[Stored records]
-------------------------

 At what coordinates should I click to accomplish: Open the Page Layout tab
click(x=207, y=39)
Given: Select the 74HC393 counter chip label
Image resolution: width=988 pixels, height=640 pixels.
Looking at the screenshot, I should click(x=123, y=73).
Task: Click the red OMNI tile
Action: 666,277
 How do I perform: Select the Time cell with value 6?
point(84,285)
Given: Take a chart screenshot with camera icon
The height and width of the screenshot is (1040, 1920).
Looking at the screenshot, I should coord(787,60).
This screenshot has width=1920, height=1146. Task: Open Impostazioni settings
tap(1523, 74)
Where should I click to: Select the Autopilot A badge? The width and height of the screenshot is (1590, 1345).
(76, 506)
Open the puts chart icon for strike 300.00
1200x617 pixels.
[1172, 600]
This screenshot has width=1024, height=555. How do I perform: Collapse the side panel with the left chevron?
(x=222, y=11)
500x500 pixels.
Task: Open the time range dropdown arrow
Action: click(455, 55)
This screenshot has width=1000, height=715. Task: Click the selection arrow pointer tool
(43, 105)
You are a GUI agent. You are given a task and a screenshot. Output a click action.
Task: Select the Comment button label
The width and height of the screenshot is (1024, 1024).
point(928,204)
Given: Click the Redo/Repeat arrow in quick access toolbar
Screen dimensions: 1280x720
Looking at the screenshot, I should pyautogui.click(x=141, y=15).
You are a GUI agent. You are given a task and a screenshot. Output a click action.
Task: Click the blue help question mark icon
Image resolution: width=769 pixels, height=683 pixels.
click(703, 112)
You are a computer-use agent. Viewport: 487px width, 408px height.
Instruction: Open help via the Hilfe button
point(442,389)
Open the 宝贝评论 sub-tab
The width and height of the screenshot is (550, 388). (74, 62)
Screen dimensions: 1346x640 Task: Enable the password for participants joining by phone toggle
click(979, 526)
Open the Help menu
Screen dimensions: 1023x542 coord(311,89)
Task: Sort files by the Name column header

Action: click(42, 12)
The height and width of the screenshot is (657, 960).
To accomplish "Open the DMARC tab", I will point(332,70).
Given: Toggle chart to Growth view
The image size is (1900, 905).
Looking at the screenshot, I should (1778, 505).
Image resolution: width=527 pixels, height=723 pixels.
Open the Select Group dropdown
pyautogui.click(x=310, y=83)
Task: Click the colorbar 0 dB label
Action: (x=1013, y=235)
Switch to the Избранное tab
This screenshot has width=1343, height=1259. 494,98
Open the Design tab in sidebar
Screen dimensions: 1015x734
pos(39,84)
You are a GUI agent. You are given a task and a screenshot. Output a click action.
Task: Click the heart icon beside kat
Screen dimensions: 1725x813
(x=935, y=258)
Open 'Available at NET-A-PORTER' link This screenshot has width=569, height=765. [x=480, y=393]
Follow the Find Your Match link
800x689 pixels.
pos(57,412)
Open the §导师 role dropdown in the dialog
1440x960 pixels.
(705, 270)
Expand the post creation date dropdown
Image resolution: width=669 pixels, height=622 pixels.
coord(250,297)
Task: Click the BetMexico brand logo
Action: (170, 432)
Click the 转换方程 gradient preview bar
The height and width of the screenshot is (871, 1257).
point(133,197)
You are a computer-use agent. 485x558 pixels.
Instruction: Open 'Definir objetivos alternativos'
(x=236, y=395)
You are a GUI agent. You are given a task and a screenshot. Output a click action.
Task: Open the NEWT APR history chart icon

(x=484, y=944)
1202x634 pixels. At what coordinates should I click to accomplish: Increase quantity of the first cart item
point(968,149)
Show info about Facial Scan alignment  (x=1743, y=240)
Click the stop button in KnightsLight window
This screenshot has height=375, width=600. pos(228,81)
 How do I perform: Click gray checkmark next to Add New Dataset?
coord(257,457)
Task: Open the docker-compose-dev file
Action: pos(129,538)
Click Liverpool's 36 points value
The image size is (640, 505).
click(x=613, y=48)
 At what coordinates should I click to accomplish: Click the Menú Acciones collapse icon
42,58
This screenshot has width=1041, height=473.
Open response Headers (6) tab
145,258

-------------------------

## About this task:
Will you return exactly the lines above from the one with "This screenshot has width=1024, height=555." down to the one with "Given: Toggle chart to Growth view", counting both as part of the range?

## Response for this exercise:
This screenshot has width=1024, height=555. How do I perform: Collapse the side panel with the left chevron?
(x=222, y=11)
500x500 pixels.
Task: Open the time range dropdown arrow
Action: click(455, 55)
This screenshot has width=1000, height=715. Task: Click the selection arrow pointer tool
(43, 105)
You are a GUI agent. You are given a task and a screenshot. Output a click action.
Task: Select the Comment button label
The width and height of the screenshot is (1024, 1024).
point(928,204)
Given: Click the Redo/Repeat arrow in quick access toolbar
Screen dimensions: 1280x720
Looking at the screenshot, I should pyautogui.click(x=141, y=15).
You are a GUI agent. You are given a task and a screenshot. Output a click action.
Task: Click the blue help question mark icon
Image resolution: width=769 pixels, height=683 pixels.
click(703, 112)
You are a computer-use agent. Viewport: 487px width, 408px height.
Instruction: Open help via the Hilfe button
point(442,389)
Open the 宝贝评论 sub-tab
The width and height of the screenshot is (550, 388). (74, 62)
Screen dimensions: 1346x640 Task: Enable the password for participants joining by phone toggle
click(979, 526)
Open the Help menu
Screen dimensions: 1023x542 coord(311,89)
Task: Sort files by the Name column header

Action: click(42, 12)
The height and width of the screenshot is (657, 960).
To accomplish "Open the DMARC tab", I will point(332,70).
Given: Toggle chart to Growth view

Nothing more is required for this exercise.